Collection entries:
· · · · ·

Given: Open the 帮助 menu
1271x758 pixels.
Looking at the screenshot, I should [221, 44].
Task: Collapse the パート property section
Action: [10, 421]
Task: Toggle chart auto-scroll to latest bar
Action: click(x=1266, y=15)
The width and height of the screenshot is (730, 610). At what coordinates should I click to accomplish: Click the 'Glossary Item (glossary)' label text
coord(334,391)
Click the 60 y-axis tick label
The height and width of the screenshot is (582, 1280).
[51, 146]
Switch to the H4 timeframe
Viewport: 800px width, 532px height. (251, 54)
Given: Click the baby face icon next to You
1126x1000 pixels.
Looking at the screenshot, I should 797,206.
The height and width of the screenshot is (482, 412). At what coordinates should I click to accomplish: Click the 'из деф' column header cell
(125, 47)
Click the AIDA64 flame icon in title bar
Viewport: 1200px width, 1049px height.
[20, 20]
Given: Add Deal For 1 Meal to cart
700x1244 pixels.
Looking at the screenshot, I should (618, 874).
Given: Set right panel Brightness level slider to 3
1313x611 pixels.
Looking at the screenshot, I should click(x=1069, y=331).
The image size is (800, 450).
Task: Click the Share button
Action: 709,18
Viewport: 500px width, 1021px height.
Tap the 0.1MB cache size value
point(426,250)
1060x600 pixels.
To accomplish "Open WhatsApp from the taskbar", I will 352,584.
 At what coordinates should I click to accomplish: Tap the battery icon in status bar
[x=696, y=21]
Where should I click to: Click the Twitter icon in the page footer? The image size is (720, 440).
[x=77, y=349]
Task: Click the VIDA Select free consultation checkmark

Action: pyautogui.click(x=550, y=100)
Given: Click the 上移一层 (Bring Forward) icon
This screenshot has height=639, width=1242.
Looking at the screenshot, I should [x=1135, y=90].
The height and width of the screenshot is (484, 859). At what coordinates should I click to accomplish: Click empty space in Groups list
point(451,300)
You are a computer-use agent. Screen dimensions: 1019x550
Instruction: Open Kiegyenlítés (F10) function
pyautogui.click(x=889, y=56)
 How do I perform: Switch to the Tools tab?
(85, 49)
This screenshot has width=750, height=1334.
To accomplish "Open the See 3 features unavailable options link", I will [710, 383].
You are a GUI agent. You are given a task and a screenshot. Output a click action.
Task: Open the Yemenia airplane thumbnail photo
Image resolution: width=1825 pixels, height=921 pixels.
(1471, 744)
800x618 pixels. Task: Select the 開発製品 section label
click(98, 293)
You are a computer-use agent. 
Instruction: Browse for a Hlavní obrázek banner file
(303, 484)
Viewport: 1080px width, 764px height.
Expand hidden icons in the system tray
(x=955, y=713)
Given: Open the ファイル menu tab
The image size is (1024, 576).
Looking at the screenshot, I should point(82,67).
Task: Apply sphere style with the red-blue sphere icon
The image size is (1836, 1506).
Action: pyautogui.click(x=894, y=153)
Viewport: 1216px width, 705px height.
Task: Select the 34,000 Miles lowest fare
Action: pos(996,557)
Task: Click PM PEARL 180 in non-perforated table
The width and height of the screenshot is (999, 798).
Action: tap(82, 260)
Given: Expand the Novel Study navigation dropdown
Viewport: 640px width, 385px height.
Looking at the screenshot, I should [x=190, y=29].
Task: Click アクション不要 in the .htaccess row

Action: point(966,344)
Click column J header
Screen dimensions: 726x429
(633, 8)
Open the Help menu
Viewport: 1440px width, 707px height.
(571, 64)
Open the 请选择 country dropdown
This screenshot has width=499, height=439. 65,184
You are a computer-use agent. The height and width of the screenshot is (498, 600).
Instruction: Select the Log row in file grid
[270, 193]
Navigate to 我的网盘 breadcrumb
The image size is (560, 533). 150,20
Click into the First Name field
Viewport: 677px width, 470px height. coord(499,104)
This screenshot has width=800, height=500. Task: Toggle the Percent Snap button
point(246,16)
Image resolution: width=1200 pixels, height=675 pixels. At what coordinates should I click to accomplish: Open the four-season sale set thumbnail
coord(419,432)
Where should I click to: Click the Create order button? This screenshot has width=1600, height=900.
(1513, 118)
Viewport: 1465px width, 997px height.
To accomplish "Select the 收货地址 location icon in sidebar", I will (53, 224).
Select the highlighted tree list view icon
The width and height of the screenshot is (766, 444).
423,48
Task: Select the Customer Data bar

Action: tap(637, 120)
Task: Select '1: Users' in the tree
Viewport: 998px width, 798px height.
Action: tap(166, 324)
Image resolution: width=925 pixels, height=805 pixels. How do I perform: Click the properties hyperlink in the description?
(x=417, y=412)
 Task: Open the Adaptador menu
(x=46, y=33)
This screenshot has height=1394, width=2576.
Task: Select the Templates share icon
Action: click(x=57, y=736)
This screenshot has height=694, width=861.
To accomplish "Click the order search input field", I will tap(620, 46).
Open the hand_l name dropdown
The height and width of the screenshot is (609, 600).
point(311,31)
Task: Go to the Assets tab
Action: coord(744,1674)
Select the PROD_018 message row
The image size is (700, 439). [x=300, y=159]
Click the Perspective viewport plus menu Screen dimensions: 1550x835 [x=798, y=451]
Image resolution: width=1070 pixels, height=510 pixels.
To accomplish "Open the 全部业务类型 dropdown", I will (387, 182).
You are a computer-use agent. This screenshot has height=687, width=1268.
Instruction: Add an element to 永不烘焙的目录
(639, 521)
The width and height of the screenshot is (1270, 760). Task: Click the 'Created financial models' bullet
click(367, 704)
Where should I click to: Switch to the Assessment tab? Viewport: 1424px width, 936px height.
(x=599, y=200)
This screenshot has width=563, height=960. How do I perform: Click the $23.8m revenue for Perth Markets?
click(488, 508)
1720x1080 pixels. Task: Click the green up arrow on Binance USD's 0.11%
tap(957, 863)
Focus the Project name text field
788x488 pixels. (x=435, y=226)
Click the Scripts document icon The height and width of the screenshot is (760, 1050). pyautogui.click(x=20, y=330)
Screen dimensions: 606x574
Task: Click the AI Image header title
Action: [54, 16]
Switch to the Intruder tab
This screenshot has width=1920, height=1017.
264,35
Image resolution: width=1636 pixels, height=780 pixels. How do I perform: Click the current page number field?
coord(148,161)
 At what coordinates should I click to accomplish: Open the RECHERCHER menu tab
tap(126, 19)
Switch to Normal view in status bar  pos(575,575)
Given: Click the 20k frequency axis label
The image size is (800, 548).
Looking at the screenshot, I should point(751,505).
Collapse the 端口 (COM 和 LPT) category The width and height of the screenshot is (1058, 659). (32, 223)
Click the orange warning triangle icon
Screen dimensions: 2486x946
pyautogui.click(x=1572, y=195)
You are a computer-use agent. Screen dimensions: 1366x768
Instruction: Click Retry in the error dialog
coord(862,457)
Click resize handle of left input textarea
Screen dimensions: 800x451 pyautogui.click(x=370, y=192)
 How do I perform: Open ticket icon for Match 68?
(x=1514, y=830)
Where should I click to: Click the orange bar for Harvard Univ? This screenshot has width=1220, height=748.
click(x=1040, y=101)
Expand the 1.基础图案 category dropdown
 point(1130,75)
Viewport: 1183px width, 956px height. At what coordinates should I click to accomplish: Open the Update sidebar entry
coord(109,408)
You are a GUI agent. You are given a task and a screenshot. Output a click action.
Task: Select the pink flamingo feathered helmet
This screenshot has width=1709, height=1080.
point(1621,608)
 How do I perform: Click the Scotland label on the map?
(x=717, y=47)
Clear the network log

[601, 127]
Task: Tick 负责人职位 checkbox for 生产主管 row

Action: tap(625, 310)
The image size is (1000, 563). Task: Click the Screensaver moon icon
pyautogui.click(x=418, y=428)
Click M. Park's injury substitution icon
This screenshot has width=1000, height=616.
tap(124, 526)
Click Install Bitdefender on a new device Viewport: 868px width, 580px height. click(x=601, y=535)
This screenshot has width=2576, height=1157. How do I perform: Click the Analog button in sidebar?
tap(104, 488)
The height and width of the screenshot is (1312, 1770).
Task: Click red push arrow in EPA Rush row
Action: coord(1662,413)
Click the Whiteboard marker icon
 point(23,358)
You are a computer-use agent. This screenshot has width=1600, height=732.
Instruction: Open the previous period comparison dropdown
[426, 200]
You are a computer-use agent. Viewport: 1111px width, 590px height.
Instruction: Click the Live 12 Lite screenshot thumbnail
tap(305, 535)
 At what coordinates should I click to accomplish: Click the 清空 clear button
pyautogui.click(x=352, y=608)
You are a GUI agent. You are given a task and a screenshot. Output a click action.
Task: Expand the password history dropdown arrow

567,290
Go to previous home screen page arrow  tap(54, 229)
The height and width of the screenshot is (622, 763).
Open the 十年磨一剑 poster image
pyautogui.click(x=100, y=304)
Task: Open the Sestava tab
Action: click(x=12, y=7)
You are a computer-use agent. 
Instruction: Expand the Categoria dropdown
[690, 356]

· · · · ·

About this exercise:
Search the records for the word "axis". Copy every line that has it.

Answer area:
Click the 60 y-axis tick label
Given: Click the 20k frequency axis label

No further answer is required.